>>>>
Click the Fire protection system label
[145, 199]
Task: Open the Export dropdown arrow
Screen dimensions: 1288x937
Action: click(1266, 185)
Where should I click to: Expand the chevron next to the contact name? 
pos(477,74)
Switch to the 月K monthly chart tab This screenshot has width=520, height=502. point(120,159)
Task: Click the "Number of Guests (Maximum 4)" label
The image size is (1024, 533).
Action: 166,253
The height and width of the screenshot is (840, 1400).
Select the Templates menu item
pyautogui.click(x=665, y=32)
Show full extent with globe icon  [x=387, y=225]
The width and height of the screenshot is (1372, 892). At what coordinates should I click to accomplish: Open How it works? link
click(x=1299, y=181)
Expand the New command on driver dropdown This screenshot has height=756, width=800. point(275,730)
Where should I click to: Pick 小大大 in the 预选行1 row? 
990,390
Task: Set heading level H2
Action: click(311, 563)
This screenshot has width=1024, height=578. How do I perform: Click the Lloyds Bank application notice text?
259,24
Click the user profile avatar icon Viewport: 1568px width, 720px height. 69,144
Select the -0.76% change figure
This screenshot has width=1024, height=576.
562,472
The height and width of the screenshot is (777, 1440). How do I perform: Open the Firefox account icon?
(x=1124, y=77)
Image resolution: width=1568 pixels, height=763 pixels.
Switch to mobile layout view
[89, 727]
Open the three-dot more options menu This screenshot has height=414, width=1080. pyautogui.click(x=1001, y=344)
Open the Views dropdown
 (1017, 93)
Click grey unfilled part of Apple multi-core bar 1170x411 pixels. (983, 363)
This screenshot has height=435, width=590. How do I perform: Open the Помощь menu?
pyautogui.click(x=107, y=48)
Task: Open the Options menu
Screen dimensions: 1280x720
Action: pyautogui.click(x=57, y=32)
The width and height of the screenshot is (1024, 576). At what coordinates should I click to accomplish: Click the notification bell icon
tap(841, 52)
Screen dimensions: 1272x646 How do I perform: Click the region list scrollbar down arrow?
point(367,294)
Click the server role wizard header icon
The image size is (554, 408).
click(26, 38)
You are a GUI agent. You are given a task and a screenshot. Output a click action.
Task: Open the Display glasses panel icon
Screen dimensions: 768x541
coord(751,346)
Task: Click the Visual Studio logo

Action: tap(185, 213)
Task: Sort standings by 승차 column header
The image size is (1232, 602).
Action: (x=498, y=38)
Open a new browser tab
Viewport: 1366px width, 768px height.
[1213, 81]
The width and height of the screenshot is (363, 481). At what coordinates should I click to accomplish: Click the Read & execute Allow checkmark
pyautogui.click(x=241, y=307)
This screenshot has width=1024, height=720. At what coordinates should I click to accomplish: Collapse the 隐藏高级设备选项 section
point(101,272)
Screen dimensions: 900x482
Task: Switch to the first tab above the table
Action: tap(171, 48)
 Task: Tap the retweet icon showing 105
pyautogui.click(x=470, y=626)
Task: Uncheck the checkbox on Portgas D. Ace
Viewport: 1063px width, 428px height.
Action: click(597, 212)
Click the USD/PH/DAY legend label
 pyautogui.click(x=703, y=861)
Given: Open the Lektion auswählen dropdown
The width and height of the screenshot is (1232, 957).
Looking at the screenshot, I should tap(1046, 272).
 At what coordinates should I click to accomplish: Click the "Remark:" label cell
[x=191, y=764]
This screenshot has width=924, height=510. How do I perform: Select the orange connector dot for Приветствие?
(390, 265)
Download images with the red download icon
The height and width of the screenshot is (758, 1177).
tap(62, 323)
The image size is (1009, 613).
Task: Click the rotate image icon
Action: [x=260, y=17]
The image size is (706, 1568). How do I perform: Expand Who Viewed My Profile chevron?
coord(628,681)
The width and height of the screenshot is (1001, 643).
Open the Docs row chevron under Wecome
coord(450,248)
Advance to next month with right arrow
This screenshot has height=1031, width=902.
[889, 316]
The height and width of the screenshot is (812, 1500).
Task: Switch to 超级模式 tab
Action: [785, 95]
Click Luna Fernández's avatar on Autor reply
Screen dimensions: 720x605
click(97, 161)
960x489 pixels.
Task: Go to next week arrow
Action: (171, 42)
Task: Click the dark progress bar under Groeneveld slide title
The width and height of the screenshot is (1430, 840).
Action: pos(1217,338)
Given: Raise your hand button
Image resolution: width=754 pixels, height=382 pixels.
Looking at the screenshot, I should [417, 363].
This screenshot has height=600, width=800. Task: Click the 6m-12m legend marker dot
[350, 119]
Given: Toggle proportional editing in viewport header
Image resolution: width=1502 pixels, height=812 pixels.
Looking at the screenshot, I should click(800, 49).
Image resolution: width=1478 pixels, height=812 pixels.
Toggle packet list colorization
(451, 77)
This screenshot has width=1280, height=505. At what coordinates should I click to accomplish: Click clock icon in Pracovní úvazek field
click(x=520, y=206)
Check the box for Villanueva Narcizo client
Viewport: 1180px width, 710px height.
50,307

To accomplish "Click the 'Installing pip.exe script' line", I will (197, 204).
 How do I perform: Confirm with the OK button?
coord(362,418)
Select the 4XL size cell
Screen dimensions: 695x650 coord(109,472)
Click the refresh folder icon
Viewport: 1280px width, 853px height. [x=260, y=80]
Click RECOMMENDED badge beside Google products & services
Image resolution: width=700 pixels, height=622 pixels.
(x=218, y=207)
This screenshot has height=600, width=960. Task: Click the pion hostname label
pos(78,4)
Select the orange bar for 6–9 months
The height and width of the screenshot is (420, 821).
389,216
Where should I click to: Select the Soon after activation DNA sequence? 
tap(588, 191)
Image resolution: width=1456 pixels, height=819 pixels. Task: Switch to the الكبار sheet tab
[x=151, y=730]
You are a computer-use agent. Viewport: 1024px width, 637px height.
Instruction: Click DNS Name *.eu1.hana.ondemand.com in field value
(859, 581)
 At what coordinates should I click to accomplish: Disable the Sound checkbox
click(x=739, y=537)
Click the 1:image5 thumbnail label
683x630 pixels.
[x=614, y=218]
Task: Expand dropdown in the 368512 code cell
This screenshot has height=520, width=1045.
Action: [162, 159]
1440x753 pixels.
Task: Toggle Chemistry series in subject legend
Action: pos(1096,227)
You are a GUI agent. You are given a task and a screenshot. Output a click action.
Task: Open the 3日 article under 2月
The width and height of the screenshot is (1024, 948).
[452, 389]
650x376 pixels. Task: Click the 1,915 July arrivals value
<<<<
- [Required work]:
Referring to the material above, set down exactly the lines between the line with "Where should I click to: Expand" and the line with "Select the -0.76% change figure", inclusive, and no other lines.

- [Response]:
Where should I click to: Expand the chevron next to the contact name? 
pos(477,74)
Switch to the 月K monthly chart tab This screenshot has width=520, height=502. point(120,159)
Task: Click the "Number of Guests (Maximum 4)" label
The image size is (1024, 533).
Action: 166,253
The height and width of the screenshot is (840, 1400).
Select the Templates menu item
pyautogui.click(x=665, y=32)
Show full extent with globe icon  [x=387, y=225]
The width and height of the screenshot is (1372, 892). At what coordinates should I click to accomplish: Open How it works? link
click(x=1299, y=181)
Expand the New command on driver dropdown This screenshot has height=756, width=800. point(275,730)
Where should I click to: Pick 小大大 in the 预选行1 row? 
990,390
Task: Set heading level H2
Action: click(311, 563)
This screenshot has width=1024, height=578. How do I perform: Click the Lloyds Bank application notice text?
259,24
Click the user profile avatar icon Viewport: 1568px width, 720px height. 69,144
Select the -0.76% change figure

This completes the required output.